SdTV: Os bonecos são manipulados por quem, pelos próprios atores?
MP: Pelos próprios atores. Nós quando fizemos o piloto […] agarrámos nos marionetistas profissionais, eles manipularam e os atores dobraram. […]. Percebemos, nesse processo, que não era de todo ideal porque mais do que um ator agarrar numa personagem humana e dar-lhe corpo e voz, quando se trata de um boneco […] [é necessária] a ligação, a simbiose, entre voz e boneco. […] O boneco não pisca os olhos, não tem expressão facial, portanto, a voz modula quem aquele boneco é. É impossível a Beatriz não ser a Susana Blazer. Se experimentares pôr a Rita Tristão a fazer de Beatriz, não funciona. Mas a Blazer não funciona na Ana, por exemplo, que é a Rita Tristão que faz. Ou ninguém mais consegue fazer o João como faz o Romeu Vala, que é o boneco que está sempre a dizer asneiras. Eu sou particularmente fã desse boneco porque ele diz muitas asneiras com muita graça. Nós vamos ter uma versão censurada e uma versão não censurada. A versão não censurada está na RTP Play e está na HBO.
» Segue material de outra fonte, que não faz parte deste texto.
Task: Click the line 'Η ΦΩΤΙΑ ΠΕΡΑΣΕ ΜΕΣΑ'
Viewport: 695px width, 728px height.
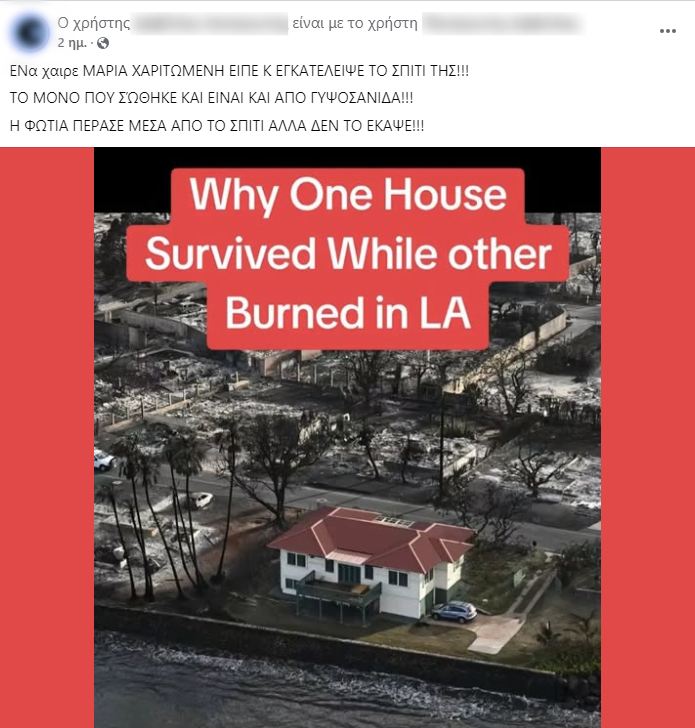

SdTV: Estando os atores a manipular os bonecos, é mais difícil fazer o blocking das cenas?
MP: Super! Para uma reunião de seis bonecos à mesa num café, estão seis atores debaixo de uma mesa em posições bastante sugestivas. […] É difícil, mas é por causa disso que é bom. O Pôr do Sol já estava a começar a ser fácil porque eu sabia o que é que resultava na linguagem da novela, que é uma linguagem simplista. A câmara da novela não conta nenhuma história, regista só. […] A importância de tu perderes o grande amor da tua vida ou perderes as chaves, no blocking de novela, é exatamente a mesma coisa. E eu estou plenamente consciente de que estou a ser injusto. Nem todas as novelas são assim.



FELP junta bonecos e humanos, entre eles os atores Diana Nicolau, Rui Melo, Diogo Morgado, Inês Aires Pereira, Inês Castel-Branco, Anabela Moreira, Rodrigo Saraiva, João Craveiro, Pedro Diogo, Cláudio de Castro, Manuel Marques, Cristina Oliveira, Luís Lobão e Toy. Cristóvão Campos, Romeu Vala, Rita Tristão, Miguel Raposo, Samuel Alves, Susana Blazer, Gabriela Barros e Ana Cloe estão entre os responsáveis por dar voz aos bonecos.
A partir do dia 25 de agosto, vais poder acompanhar FELP, às 21h, na RTP1. O canal emitirá um novo episódio de segunda a sexta-feira, sempre no mesmo horário. Os dois primeiros episódios serão emitidos no dia da estreia e, como é habitual, a série também poderá ser acompanhada na RTP Play. FELP também ficará disponível na HBO Max.